[Data yang terkumpul]
──────────

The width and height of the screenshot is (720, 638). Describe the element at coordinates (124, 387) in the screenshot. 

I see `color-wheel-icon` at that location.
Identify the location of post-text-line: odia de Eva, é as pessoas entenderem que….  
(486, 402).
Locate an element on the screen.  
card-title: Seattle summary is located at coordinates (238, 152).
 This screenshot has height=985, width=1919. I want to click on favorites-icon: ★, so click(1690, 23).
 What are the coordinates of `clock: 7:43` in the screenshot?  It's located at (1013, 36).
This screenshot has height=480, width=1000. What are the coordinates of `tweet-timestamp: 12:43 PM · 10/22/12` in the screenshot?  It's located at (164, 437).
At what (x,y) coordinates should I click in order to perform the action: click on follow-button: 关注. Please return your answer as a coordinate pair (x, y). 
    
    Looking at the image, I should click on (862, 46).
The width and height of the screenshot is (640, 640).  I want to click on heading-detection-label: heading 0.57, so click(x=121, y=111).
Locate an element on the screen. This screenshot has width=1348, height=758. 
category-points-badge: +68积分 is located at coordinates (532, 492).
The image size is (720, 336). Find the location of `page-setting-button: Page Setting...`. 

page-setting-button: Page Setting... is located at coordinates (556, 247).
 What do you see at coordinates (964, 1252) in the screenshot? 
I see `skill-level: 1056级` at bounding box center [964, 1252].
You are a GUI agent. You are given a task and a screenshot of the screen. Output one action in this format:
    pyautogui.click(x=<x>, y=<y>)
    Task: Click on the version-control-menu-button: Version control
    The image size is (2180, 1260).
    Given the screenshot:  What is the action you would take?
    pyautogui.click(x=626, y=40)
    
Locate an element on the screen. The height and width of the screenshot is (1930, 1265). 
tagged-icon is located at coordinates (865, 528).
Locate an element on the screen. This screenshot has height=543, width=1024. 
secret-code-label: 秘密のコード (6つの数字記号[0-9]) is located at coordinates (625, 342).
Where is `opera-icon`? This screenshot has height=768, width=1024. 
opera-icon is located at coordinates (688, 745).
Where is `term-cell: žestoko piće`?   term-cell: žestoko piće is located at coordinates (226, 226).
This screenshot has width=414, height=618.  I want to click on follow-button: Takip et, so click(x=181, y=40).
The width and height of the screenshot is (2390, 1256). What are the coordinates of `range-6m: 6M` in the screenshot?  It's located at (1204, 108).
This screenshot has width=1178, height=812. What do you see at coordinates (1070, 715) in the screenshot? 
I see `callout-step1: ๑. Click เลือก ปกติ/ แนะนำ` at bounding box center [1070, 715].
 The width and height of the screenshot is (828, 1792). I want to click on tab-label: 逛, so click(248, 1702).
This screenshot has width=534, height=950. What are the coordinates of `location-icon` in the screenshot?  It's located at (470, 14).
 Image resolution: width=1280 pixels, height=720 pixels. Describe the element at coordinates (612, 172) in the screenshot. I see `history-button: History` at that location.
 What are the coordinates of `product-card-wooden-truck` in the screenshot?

──────────

Bisakah Anda mengulang seluruh entri di atas, baris demi baris, tanpa mengubah satu karakter pun?

The width and height of the screenshot is (720, 638). Describe the element at coordinates (124, 387) in the screenshot. 

I see `color-wheel-icon` at that location.
Identify the location of post-text-line: odia de Eva, é as pessoas entenderem que….  
(486, 402).
Locate an element on the screen.  
card-title: Seattle summary is located at coordinates (238, 152).
 This screenshot has height=985, width=1919. I want to click on favorites-icon: ★, so click(1690, 23).
 What are the coordinates of `clock: 7:43` in the screenshot?  It's located at (1013, 36).
This screenshot has height=480, width=1000. What are the coordinates of `tweet-timestamp: 12:43 PM · 10/22/12` in the screenshot?  It's located at (164, 437).
At what (x,y) coordinates should I click in order to perform the action: click on follow-button: 关注. Please return your answer as a coordinate pair (x, y). 
    
    Looking at the image, I should click on (862, 46).
The width and height of the screenshot is (640, 640).  I want to click on heading-detection-label: heading 0.57, so click(x=121, y=111).
Locate an element on the screen. This screenshot has width=1348, height=758. 
category-points-badge: +68积分 is located at coordinates (532, 492).
The image size is (720, 336). Find the location of `page-setting-button: Page Setting...`. 

page-setting-button: Page Setting... is located at coordinates (556, 247).
 What do you see at coordinates (964, 1252) in the screenshot? 
I see `skill-level: 1056级` at bounding box center [964, 1252].
You are a GUI agent. You are given a task and a screenshot of the screen. Output one action in this format:
    pyautogui.click(x=<x>, y=<y>)
    Task: Click on the version-control-menu-button: Version control
    The image size is (2180, 1260).
    Given the screenshot:  What is the action you would take?
    pyautogui.click(x=626, y=40)
    
Locate an element on the screen. The height and width of the screenshot is (1930, 1265). 
tagged-icon is located at coordinates (865, 528).
Locate an element on the screen. This screenshot has height=543, width=1024. 
secret-code-label: 秘密のコード (6つの数字記号[0-9]) is located at coordinates (625, 342).
Where is `opera-icon`? This screenshot has height=768, width=1024. 
opera-icon is located at coordinates (688, 745).
Where is `term-cell: žestoko piće`?   term-cell: žestoko piće is located at coordinates (226, 226).
This screenshot has width=414, height=618.  I want to click on follow-button: Takip et, so click(x=181, y=40).
The width and height of the screenshot is (2390, 1256). What are the coordinates of `range-6m: 6M` in the screenshot?  It's located at (1204, 108).
This screenshot has width=1178, height=812. What do you see at coordinates (1070, 715) in the screenshot? 
I see `callout-step1: ๑. Click เลือก ปกติ/ แนะนำ` at bounding box center [1070, 715].
 The width and height of the screenshot is (828, 1792). I want to click on tab-label: 逛, so click(248, 1702).
This screenshot has width=534, height=950. What are the coordinates of `location-icon` in the screenshot?  It's located at (470, 14).
 Image resolution: width=1280 pixels, height=720 pixels. Describe the element at coordinates (612, 172) in the screenshot. I see `history-button: History` at that location.
 What are the coordinates of `product-card-wooden-truck` in the screenshot?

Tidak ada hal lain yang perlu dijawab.